Work to complete:
Copy out exactly the lines from the first line of the material below through the line containing "This screenshot has height=868, width=1366.", and nothing beyond them.

- - - - - - -

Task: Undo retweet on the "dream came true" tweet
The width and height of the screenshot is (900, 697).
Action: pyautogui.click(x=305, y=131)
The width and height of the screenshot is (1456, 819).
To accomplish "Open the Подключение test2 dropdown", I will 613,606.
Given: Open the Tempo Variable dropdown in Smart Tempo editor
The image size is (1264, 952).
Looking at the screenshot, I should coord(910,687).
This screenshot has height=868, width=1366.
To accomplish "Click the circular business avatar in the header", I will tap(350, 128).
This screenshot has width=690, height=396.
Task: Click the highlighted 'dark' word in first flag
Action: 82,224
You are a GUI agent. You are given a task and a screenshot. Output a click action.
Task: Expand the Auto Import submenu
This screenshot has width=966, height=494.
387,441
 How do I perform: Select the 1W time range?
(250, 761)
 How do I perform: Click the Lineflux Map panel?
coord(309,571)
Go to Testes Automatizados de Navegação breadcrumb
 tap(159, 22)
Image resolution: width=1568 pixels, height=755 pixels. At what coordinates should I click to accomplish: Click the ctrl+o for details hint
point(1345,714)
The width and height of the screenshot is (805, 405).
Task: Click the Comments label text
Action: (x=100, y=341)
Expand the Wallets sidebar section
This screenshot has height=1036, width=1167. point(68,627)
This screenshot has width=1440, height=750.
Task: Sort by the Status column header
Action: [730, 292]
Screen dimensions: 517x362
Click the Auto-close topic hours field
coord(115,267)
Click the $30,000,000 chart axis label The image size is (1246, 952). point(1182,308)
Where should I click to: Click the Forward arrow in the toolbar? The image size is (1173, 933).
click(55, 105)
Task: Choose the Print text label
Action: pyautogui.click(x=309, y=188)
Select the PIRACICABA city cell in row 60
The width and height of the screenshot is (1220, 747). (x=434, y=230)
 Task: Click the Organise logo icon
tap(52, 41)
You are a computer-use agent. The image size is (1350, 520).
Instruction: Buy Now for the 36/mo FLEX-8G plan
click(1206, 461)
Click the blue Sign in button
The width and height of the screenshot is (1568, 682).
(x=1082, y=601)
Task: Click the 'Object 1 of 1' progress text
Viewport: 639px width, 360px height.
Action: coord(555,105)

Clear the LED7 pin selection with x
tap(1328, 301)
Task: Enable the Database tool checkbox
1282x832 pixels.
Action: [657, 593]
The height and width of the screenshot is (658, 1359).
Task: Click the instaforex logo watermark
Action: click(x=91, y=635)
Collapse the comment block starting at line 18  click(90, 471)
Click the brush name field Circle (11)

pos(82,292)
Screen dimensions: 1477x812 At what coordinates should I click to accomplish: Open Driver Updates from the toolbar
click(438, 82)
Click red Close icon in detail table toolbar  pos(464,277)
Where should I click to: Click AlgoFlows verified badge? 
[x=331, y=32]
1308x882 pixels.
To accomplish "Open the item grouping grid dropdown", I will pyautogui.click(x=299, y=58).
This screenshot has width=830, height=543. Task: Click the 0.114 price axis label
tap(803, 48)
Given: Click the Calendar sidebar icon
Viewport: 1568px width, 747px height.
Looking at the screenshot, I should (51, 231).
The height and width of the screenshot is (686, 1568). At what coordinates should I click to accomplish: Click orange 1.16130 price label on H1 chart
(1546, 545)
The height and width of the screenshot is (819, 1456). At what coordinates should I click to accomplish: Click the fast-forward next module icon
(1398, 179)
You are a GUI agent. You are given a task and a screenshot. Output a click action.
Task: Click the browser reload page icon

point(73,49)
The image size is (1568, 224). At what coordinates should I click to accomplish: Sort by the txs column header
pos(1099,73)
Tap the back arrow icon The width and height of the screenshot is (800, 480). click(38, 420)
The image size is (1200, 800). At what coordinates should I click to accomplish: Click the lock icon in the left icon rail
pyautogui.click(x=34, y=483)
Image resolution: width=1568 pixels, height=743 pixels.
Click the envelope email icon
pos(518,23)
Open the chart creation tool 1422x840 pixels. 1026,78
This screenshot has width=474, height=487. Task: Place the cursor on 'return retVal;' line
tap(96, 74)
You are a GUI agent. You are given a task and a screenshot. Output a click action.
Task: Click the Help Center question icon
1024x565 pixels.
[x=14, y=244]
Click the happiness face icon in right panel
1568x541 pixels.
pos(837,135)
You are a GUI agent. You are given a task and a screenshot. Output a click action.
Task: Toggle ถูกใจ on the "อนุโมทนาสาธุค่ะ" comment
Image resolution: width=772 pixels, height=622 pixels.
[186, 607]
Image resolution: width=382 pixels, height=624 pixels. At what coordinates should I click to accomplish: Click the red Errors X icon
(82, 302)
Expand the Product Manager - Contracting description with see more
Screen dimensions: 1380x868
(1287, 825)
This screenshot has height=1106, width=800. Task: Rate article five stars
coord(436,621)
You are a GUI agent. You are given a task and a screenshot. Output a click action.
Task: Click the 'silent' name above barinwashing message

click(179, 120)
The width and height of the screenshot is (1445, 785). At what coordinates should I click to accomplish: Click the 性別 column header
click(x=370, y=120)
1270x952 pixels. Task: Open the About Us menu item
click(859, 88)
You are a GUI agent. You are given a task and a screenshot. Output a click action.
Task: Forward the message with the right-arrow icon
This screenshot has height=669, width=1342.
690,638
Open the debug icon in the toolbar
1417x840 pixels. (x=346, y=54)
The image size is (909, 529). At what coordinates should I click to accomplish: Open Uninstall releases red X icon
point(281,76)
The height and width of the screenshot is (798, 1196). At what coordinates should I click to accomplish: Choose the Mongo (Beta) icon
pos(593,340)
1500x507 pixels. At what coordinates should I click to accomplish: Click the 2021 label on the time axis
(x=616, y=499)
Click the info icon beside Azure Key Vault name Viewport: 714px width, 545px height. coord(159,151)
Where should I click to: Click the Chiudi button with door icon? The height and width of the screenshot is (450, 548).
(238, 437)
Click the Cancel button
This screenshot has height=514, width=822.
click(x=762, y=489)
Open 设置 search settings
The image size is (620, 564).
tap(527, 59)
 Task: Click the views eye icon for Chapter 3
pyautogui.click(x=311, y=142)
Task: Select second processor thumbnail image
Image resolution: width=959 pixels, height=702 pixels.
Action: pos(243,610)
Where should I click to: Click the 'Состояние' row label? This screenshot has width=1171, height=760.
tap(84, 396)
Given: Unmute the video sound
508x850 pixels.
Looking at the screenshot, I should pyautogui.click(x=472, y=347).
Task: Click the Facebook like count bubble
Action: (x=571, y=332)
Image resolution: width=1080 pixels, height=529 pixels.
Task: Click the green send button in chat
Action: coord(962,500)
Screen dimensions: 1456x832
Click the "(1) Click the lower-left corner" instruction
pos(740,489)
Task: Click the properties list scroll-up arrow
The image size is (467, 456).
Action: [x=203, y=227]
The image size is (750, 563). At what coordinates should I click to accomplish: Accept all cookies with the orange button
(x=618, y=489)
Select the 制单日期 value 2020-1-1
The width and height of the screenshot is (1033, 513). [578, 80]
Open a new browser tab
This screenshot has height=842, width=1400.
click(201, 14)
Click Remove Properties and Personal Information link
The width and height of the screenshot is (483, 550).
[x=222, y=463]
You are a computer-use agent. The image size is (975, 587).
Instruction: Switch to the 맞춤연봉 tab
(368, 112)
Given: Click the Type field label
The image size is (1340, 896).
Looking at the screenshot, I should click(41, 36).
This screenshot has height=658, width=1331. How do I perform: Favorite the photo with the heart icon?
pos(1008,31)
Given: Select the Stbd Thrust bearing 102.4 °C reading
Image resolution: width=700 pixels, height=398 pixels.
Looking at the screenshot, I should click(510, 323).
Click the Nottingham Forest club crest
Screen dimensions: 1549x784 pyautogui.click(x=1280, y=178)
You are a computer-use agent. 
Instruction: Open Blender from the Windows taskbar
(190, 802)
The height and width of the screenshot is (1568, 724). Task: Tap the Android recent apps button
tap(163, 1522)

- - - - - - -

Exercise answer:
Task: Undo retweet on the "dream came true" tweet
The width and height of the screenshot is (900, 697).
Action: pyautogui.click(x=305, y=131)
The width and height of the screenshot is (1456, 819).
To accomplish "Open the Подключение test2 dropdown", I will 613,606.
Given: Open the Tempo Variable dropdown in Smart Tempo editor
The image size is (1264, 952).
Looking at the screenshot, I should coord(910,687).
This screenshot has height=868, width=1366.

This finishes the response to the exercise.